### [WORK INSTRUCTION]
Rewrite the lines from the one containing "Describe the element" through the one containing "Find the location", replacing "screenshot" with "screen capture" and changing nothing else. Leave the pictures out of your answer.

### [EXERCISE INPUT]

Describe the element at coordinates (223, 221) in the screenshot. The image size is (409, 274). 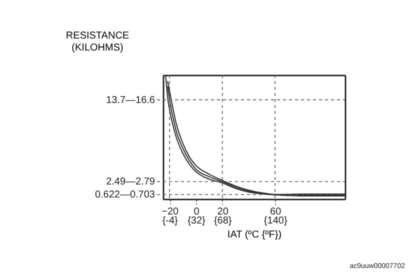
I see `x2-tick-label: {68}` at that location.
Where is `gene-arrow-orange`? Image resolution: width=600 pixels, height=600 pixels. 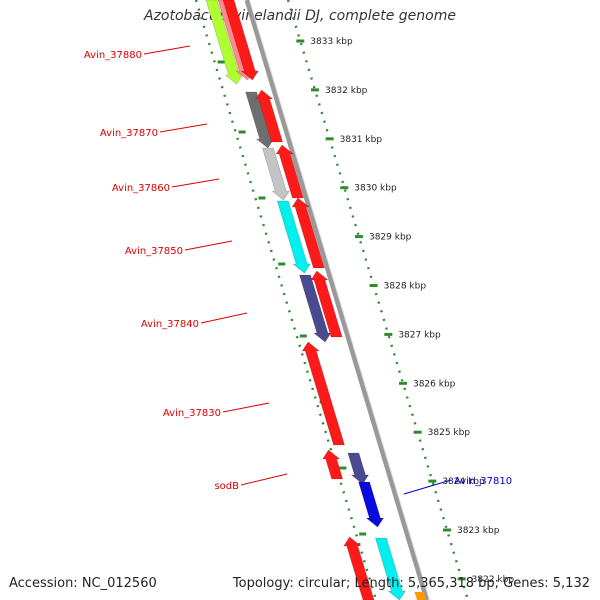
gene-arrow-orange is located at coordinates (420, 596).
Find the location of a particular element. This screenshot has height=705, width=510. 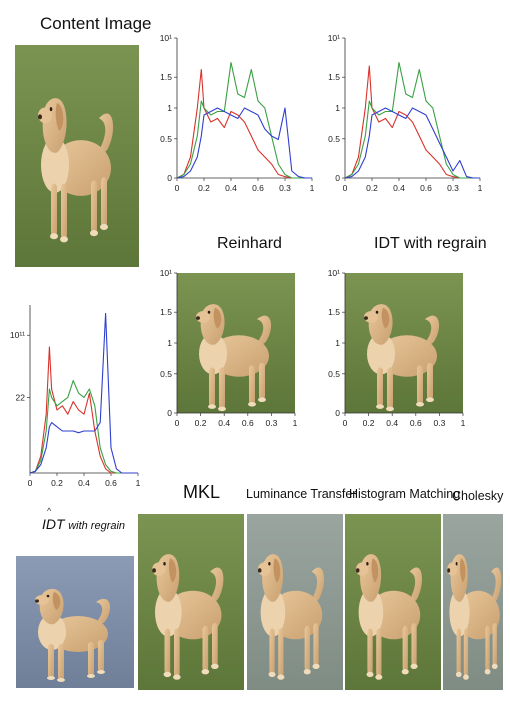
...
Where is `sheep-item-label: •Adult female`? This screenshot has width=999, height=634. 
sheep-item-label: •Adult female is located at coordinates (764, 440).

### [TASK RESULT]
Describe the element at coordinates (223, 221) in the screen capture. The image size is (409, 274). 
I see `x2-tick-label: {68}` at that location.
Where is `gene-arrow-orange`? Image resolution: width=600 pixels, height=600 pixels. 
gene-arrow-orange is located at coordinates (420, 596).
Find the location of a particular element. This screen capture has height=705, width=510. 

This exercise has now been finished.